Rewrite the lines below, replacing every occurrence of "Identify the location of" with "Find the position of" and leaving all other text unchanged.
=-=-=-=-=
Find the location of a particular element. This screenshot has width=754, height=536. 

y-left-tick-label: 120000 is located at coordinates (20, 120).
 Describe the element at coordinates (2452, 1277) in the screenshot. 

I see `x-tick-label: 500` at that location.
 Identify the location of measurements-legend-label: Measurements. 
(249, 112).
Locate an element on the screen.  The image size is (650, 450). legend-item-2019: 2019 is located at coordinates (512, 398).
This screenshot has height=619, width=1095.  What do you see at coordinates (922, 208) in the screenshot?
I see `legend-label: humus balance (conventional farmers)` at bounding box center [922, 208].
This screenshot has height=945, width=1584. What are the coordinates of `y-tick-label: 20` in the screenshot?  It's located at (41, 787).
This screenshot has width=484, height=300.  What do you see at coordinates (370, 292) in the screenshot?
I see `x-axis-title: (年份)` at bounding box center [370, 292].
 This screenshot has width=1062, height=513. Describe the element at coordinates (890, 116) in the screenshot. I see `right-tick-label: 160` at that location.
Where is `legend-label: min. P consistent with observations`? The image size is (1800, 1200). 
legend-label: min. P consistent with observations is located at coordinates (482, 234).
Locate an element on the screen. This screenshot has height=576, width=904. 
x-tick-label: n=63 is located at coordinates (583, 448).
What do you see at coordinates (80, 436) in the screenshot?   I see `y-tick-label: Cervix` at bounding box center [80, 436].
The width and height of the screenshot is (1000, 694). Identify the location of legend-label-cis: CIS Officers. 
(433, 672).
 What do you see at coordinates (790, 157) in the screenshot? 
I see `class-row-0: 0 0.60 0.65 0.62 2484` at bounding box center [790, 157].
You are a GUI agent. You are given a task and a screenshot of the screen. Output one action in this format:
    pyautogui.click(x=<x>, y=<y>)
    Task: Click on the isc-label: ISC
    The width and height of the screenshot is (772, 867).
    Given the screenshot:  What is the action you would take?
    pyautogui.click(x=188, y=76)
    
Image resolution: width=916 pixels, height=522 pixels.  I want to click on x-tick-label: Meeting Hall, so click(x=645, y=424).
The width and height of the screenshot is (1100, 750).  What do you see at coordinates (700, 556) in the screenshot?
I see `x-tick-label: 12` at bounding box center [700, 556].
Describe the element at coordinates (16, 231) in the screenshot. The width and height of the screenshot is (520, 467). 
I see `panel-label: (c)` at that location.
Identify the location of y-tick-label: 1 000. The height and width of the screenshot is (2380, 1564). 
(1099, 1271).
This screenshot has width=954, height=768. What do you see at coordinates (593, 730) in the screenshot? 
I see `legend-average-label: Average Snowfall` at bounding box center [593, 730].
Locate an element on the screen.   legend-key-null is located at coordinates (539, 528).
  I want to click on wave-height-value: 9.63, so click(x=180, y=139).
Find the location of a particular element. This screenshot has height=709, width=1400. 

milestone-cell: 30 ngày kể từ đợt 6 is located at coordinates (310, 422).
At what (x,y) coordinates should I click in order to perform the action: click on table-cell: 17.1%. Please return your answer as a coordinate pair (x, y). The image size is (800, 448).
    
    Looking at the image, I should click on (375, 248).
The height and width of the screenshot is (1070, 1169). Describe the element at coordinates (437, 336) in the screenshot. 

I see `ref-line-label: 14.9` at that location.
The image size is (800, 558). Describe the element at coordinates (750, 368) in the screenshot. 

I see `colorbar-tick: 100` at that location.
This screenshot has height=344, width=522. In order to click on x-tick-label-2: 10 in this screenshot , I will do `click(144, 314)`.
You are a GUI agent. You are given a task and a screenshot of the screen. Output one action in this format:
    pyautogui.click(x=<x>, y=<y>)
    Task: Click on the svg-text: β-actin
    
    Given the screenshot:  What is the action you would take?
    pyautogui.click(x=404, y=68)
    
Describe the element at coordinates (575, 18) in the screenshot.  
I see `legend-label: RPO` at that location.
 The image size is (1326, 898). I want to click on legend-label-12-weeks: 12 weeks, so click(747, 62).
=-=-=-=-=
* **Result of the exercise**
Find the location of a particular element. This screenshot has width=754, height=536. 

y-left-tick-label: 120000 is located at coordinates (20, 120).
 Describe the element at coordinates (2452, 1277) in the screenshot. 

I see `x-tick-label: 500` at that location.
 Find the position of measurements-legend-label: Measurements. 
(249, 112).
Locate an element on the screen.  The image size is (650, 450). legend-item-2019: 2019 is located at coordinates (512, 398).
This screenshot has height=619, width=1095.  What do you see at coordinates (922, 208) in the screenshot?
I see `legend-label: humus balance (conventional farmers)` at bounding box center [922, 208].
This screenshot has height=945, width=1584. What are the coordinates of `y-tick-label: 20` in the screenshot?  It's located at (41, 787).
This screenshot has width=484, height=300.  What do you see at coordinates (370, 292) in the screenshot?
I see `x-axis-title: (年份)` at bounding box center [370, 292].
 This screenshot has width=1062, height=513. Describe the element at coordinates (890, 116) in the screenshot. I see `right-tick-label: 160` at that location.
Where is `legend-label: min. P consistent with observations`? The image size is (1800, 1200). 
legend-label: min. P consistent with observations is located at coordinates (482, 234).
Locate an element on the screen. This screenshot has height=576, width=904. 
x-tick-label: n=63 is located at coordinates (583, 448).
What do you see at coordinates (80, 436) in the screenshot?   I see `y-tick-label: Cervix` at bounding box center [80, 436].
The width and height of the screenshot is (1000, 694). Find the position of legend-label-cis: CIS Officers. 
(433, 672).
 What do you see at coordinates (790, 157) in the screenshot? 
I see `class-row-0: 0 0.60 0.65 0.62 2484` at bounding box center [790, 157].
You are a GUI agent. You are given a task and a screenshot of the screen. Output one action in this format:
    pyautogui.click(x=<x>, y=<y>)
    Task: Click on the isc-label: ISC
    The width and height of the screenshot is (772, 867).
    Given the screenshot:  What is the action you would take?
    pyautogui.click(x=188, y=76)
    
Image resolution: width=916 pixels, height=522 pixels.  I want to click on x-tick-label: Meeting Hall, so click(x=645, y=424).
The width and height of the screenshot is (1100, 750).  What do you see at coordinates (700, 556) in the screenshot?
I see `x-tick-label: 12` at bounding box center [700, 556].
Describe the element at coordinates (16, 231) in the screenshot. The width and height of the screenshot is (520, 467). 
I see `panel-label: (c)` at that location.
Find the position of y-tick-label: 1 000. The height and width of the screenshot is (2380, 1564). 
(1099, 1271).
This screenshot has width=954, height=768. What do you see at coordinates (593, 730) in the screenshot? 
I see `legend-average-label: Average Snowfall` at bounding box center [593, 730].
Locate an element on the screen.   legend-key-null is located at coordinates (539, 528).
  I want to click on wave-height-value: 9.63, so click(x=180, y=139).
Find the location of a particular element. This screenshot has height=709, width=1400. 

milestone-cell: 30 ngày kể từ đợt 6 is located at coordinates (310, 422).
At what (x,y) coordinates should I click in order to perform the action: click on table-cell: 17.1%. Please return your answer as a coordinate pair (x, y). The image size is (800, 448).
    
    Looking at the image, I should click on (375, 248).
The height and width of the screenshot is (1070, 1169). Describe the element at coordinates (437, 336) in the screenshot. 

I see `ref-line-label: 14.9` at that location.
The image size is (800, 558). Describe the element at coordinates (750, 368) in the screenshot. 

I see `colorbar-tick: 100` at that location.
This screenshot has height=344, width=522. In order to click on x-tick-label-2: 10 in this screenshot , I will do `click(144, 314)`.
You are a GUI agent. You are given a task and a screenshot of the screen. Output one action in this format:
    pyautogui.click(x=<x>, y=<y>)
    Task: Click on the svg-text: β-actin
    
    Given the screenshot:  What is the action you would take?
    pyautogui.click(x=404, y=68)
    
Describe the element at coordinates (575, 18) in the screenshot.  
I see `legend-label: RPO` at that location.
 The image size is (1326, 898). I want to click on legend-label-12-weeks: 12 weeks, so click(747, 62).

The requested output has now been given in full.